Nur gut, dass genau zwei Monate später die Weltmeisterschaft begonnen hat. Diese findet 2019 in der vergleichsweise nahen Slowakei statt. Und da arbeitet Schobert – zum zweiten Mal nach 2017 in Köln – als Volunteer im Visitor’s Service mit. Auf gut Deutsch: Der 48-Jährige, der bei Schaeffler Technologies arbeitet, betreut als Freiwilliger vor allem Vertreter der Printmedien im Zimný štadión Ondreja Nepelu in Bratislava.

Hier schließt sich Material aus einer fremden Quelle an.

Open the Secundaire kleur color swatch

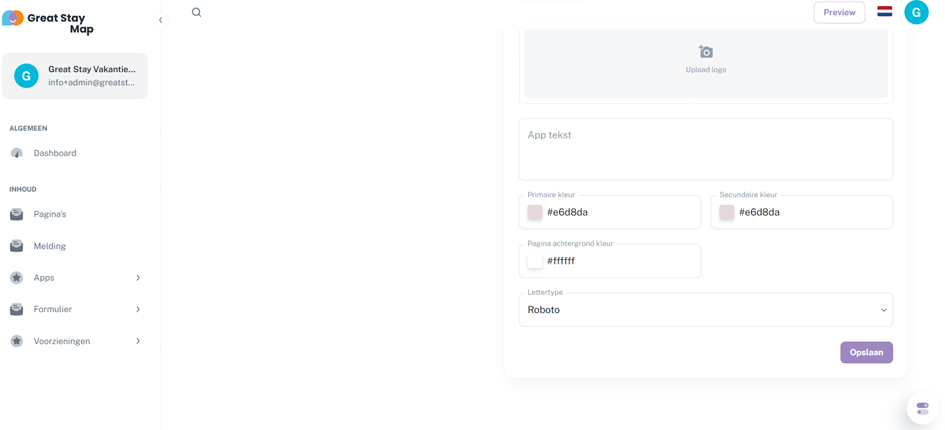point(727,212)
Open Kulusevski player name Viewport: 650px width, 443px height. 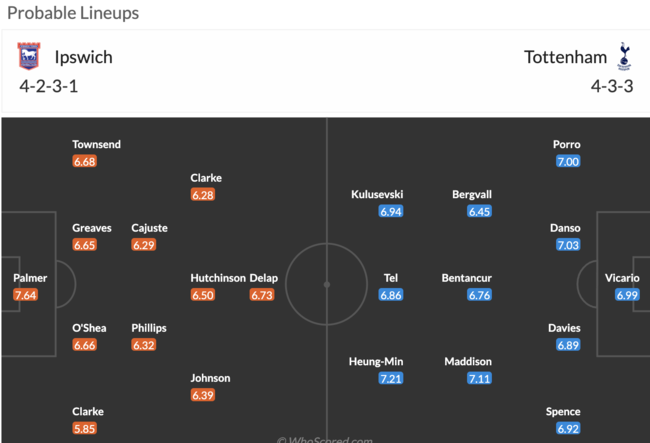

Eigentlich ein Job, bei dem man zumindest körperlich nicht an die Grenzen gehen muss. Dennoch hätte Schobert fast verletzungsbedingt die Segel streichen müssen. Die Volunteers waren schon eine Woche vorher angereist, um auf ihre Aufgaben vorbereitet zu werden. Und bei einer Stadionbegehung passierte es: Der Höchstadter Eishockey-Enthusiast knickte um, am nächsten Morgen war der Knöchel blau und dick geschwollen. "Gedanklich hatte ich da schon abgebrochen", so Schobert. Aber mit Schmerzmitteln und Tapeverband bekam er es hin, dass er zum Turnierstart wieder zur Verfügung stand.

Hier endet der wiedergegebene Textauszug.